- [任务目标]
#1 据引文所述,中国古代茶书中对紫砂器的记载最早见于哪部著作?
#2 请将引文中自“明代初期,平民出身的明太祖朱”至“百年至今不变的茶饮文化程式。”的文字(含首尾)一字不改地重新写出。

- [引文]

++++++

初期的紫砂,出自何人之手,已不可考。但紫砂器真正兴起在明代中期,这些不但有实物遗存,而且还有较可靠的文字记载。在中国古代茶书中,对紫砂器的记载始见万历十五年许次纡的《茶疏》:“往时龚春茶壶,近日时彬所制,大为时人宝惜。盖皆以粗砂制之,正取砂无土气耳。随手所作,颇极精之。”其后,在各时期的茶书中对紫砂顺的专门描述和记载陆续增多,并有系统阐述紫砂器的专著问世,明代周高起《阳羡名壶系》和清代吴骞《阳羡名陶录》是其中最著名的二种。
紫砂器兴起于宜兴不是偶然的,它是中国茶文化大环境陶冶下的突出成果,同时也是中国茶文化发展变革的必然产物。宜兴是中国古代名茶产地之一,所产“国山[艹舛]茶”始于三国孙吴时期,著称于江南。唐代上元年部,阳羡茶更为“芬芳冠入他境”名列贡茶。诗人卢仝有诗为赞:“天子未尝阳羡茶,百草不敢先开花。”(《全唐诗》)饮茶须好水,宜兴金沙泉在唐代就是与贡茶同时上贡的煎茶良泉。同时,据考古表明,自母系氏族社会起,宜兴就有制陶业存世,并一直延续到唐、宋、元、明时期的大规模生产。正是这种“绝无仅有”的茶环境和“得天独厚”的紫砂资源,造就出紫砂技艺,随着明代茶饮之风的变革,掀开了中国茶文化新的篇章,赋予茶饮艺术新的文化情趣。
明代初期,平民出身的明太祖朱元璋鉴于连年战乱、泰世初平,为体恤民情、减轻贡役出发,下诏废除团茶,改制叶茶(散茶)。朱元璋的这措施不但减轻了广大茶农为造团茶所付出的繁重苦役,也带动了整个茶文化系统的演变,茶的品饮方式发生根本变化,茶器具的构造也应运变异,使紫砂器异军突起,发展达到高潮,奠定了以后数百年至今不变的茶饮文化程式。
紫砂器与茶文化的交融
中国传统文化对茶饮的渗透,几乎涉及茶文化的各个领域,尤其是各种哲学思想和美学思想的融会,给茶文化注入了蓬勃的生命力。九流十派,百家争鸣,儒道释三家并存,不但深刻影响了中国历史的整个进程,也给茶文化的发展起着原动力的影响。光从陆羽《茶经》汇录的茶史人物来看,也几乎全是儒道释三家的代表人物。但在三家思想对茶文化的影响中,又以道家思想影响最大,并在茶文化体系建构中占主导地位,尤以柔静形成茶文化的主体思想特征。明代中期以后,社会矛盾极为复杂,社会问题急趋尖锐,难以解决,促使文化人开始从自己的思想上寻求自我完善和解脱。同时,程朱理学进一步发展,王阳明倡导“心学”,反释家禅宗与道家清静溶于儒学之中,形成新儒学,强调个人内心修养。茶文化的柔静思想恰好与这种推崇中庸沿简、崇尚平朴自然、提倡内敛喜平的时代思潮不谋而合。表现在对茶器具的追求上,紫砂器的自然古朴形象能够体现时代思潮与茶饮形式的融合。因此,大量文人参与紫砂器的创作活动,推动了士人的购藏风尚,引导了紫砂技艺在艺术典雅情趣上的丰富与提高。

++++++

- [所供材料]
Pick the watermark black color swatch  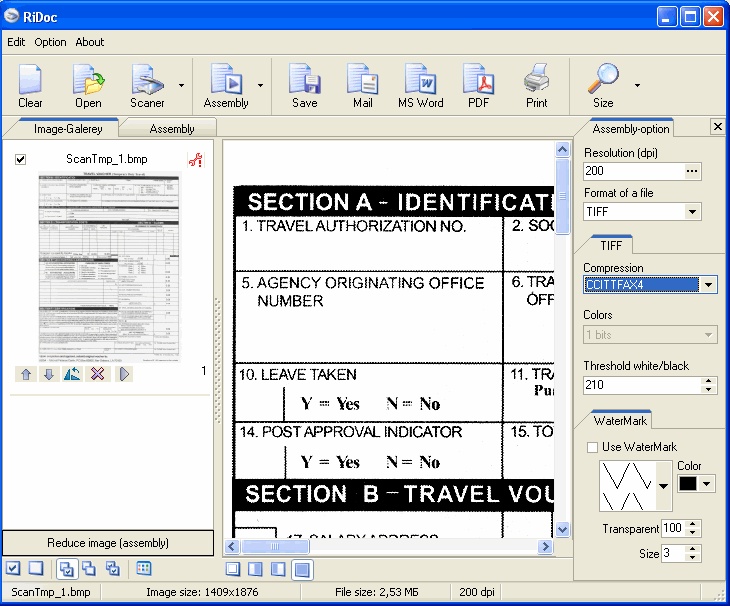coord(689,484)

++++++

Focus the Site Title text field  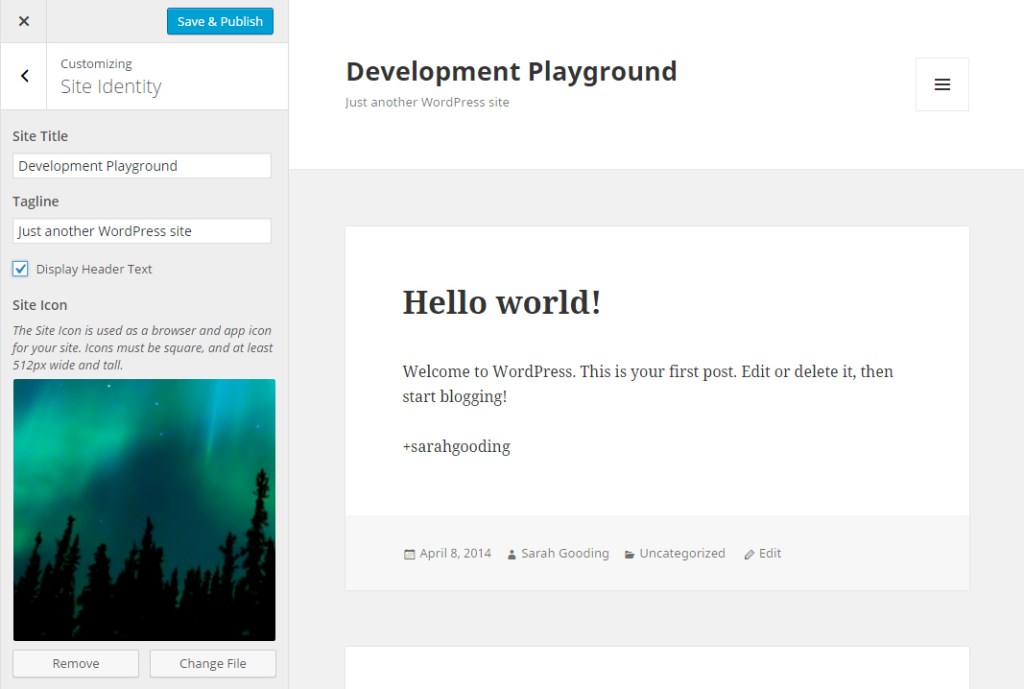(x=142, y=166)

++++++

- [参考答案]
#1 最早见于万历十五年许次纡的《茶疏》。

#2
明代初期,平民出身的明太祖朱元璋鉴于连年战乱、泰世初平,为体恤民情、减轻贡役出发,下诏废除团茶,改制叶茶(散茶)。朱元璋的这措施不但减轻了广大茶农为造团茶所付出的繁重苦役,也带动了整个茶文化系统的演变,茶的品饮方式发生根本变化,茶器具的构造也应运变异,使紫砂器异军突起,发展达到高潮,奠定了以后数百年至今不变的茶饮文化程式。